How do you find the original function given a point (a,b) and the equation of the line tangent to the graph of f(x) at (a,b).
For example:
The point is (4,-11) and 7x-3y=61 is the equation of the line tangent to the graph of f(x)
now you have given even less information than in your last post!
There are many many functions passing through (4,-11) tangent to that line. The simplest is, of course,
f(x) = (7x-61)/3
Even the next simplest one could be a parabola opening either up or down, and there are lots of those.

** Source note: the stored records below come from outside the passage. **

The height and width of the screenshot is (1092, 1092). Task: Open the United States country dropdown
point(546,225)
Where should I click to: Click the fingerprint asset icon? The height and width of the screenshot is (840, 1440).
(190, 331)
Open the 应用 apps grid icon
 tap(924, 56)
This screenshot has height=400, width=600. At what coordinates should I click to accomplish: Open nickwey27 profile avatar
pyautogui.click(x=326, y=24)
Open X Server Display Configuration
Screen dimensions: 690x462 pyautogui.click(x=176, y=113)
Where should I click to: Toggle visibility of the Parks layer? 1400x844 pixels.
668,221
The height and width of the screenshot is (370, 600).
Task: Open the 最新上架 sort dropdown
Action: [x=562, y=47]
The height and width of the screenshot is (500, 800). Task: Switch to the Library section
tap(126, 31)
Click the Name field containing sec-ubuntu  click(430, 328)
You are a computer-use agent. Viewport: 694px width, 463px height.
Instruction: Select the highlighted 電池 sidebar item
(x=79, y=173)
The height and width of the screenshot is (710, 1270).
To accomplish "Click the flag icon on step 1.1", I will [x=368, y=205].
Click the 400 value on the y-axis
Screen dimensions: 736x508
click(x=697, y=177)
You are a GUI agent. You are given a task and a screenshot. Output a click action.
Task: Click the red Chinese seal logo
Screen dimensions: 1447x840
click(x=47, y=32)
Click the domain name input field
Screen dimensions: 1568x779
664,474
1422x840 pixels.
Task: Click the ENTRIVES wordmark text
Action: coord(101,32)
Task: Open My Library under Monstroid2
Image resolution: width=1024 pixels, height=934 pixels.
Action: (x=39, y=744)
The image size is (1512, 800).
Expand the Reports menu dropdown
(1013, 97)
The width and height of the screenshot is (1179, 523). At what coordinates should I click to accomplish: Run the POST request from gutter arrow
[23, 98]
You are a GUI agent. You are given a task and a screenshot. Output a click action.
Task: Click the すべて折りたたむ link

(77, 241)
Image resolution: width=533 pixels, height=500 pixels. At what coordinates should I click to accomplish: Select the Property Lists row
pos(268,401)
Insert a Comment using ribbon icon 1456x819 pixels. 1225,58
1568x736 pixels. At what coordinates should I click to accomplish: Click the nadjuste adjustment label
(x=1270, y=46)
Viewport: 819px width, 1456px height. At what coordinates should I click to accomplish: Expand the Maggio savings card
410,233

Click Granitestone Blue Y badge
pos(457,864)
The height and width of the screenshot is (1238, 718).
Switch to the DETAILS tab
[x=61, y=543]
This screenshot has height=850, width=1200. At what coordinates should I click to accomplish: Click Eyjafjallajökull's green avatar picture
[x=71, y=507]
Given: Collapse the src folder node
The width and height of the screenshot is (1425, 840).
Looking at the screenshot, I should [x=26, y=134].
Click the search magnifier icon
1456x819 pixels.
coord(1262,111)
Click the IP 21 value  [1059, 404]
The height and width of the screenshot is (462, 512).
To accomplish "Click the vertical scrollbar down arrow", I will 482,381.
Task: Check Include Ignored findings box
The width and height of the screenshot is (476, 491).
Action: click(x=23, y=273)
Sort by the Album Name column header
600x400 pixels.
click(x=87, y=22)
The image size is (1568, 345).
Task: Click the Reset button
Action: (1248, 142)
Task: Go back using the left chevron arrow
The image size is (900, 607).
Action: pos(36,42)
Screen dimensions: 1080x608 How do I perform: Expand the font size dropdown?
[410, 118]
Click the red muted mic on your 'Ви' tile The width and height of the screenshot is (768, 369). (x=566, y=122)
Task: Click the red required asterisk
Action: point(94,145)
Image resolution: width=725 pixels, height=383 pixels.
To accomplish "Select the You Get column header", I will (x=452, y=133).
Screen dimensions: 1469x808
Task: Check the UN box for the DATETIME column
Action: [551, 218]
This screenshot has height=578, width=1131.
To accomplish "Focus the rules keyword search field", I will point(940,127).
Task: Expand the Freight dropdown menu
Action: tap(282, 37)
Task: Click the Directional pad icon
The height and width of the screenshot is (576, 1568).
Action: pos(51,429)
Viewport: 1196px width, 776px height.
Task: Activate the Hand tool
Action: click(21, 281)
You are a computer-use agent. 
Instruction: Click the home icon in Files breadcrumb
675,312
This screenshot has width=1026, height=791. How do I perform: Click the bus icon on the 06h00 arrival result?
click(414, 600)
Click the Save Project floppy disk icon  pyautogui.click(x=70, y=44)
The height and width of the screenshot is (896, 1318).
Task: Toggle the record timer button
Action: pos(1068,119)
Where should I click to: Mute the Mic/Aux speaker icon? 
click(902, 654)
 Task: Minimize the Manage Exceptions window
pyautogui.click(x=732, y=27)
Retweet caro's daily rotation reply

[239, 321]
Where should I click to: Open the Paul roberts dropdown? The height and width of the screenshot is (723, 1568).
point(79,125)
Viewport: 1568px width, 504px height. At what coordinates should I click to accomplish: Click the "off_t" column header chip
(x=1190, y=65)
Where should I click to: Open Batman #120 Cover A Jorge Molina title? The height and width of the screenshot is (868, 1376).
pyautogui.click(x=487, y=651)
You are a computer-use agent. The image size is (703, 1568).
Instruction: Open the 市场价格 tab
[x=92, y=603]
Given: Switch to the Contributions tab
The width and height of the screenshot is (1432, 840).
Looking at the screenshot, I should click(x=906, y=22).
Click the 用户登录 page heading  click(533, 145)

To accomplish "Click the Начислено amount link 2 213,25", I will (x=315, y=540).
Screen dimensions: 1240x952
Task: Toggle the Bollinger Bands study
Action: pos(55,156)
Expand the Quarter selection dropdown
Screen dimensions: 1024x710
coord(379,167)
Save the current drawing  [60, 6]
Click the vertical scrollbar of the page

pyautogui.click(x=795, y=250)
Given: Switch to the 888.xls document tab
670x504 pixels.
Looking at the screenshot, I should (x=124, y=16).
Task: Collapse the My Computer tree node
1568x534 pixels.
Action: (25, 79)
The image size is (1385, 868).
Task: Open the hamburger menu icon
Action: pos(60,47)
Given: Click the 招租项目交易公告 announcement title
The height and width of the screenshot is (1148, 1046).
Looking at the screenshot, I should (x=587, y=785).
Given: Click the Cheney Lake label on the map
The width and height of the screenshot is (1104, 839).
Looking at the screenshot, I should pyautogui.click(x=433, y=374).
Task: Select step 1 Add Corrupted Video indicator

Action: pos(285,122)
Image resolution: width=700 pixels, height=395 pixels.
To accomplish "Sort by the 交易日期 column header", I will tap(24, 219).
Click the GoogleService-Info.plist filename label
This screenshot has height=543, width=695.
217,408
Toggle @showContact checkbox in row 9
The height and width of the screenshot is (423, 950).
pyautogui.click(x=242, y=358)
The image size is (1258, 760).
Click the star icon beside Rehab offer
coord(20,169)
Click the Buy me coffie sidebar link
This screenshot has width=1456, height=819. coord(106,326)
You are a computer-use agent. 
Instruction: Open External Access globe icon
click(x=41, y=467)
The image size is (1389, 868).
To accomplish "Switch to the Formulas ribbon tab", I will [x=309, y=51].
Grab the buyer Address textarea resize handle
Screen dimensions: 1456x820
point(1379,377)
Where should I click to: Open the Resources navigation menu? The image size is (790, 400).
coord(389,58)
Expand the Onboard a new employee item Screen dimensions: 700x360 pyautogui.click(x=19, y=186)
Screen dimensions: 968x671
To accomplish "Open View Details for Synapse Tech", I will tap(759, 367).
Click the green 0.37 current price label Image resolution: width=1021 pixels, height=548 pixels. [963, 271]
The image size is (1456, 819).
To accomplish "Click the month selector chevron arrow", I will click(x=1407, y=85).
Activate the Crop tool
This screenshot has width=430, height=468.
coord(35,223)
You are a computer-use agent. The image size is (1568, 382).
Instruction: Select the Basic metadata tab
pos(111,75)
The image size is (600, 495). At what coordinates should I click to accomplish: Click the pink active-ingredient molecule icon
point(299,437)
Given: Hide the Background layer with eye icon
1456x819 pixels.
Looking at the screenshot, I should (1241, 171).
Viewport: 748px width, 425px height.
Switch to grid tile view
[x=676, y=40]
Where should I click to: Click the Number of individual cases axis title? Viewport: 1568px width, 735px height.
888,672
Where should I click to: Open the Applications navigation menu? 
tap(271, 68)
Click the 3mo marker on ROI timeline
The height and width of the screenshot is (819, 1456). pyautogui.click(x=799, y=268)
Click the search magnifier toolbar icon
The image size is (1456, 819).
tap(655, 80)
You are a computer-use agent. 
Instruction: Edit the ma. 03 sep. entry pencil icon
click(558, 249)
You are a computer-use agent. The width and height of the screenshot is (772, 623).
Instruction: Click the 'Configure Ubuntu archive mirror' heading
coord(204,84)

Or, it could be an exponential function, or a logarithmic function, or a sine/cosine.
I'm sure there is something you have still left out.
Actually, I'm looking for f(a) and f'(a), so i know I can just plug in the x value for f(a) which f(4) would equal -11, but how do i find the derivative in this case?
To find the original function f(x) given a point (a,b) and the equation of the tangent line, you need to follow these steps:
Step 1: Find the slope of the tangent line.
- Rewrite the equation of the line in slope-intercept form (y = mx + c), where m represents the slope.
- In this case, you have 7x - 3y = 61. Rewrite it as -3y = -7x + 61, then divide throughout by -3 to get y = (7/3)x - 61/3.
- Therefore, the slope of the tangent line is 7/3.
Step 2: Use the point-slope form to write the equation of the tangent line.
- The point-slope form is given by y - y1 = m(x - x1), where (x1, y1) is a point on the line and m is the slope.
- Since the given point on the tangent line is (4, -11) and the slope is 7/3, substitute these values in the equation to find the equation of the tangent line.
Step 3: Differentiate the equation of the tangent line to find the derivative of f(x) at the point (a,b).
- Since the tangent line is an approximation of the graph of f(x) at the point (a,b), the derivative of f(x) at (a,b) will be the same as the slope of the tangent line.
- Therefore, differentiate the equation of the tangent line y = (7/3)x - 61/3 to find the derivative of f(x) at (a,b).
Step 4: Integrate the derivative of f(x) obtained in step 3 to find f(x).
- The derivative of f(x) represents the rate of change of f(x) at any point, and integrating it will give you the original function f(x).
- Depending on the expression obtained as the derivative in step 3, integrate it to find f(x).
Note: If you have specific values for a,b, and the equation of the tangent line, you can follow these steps to determine the original function.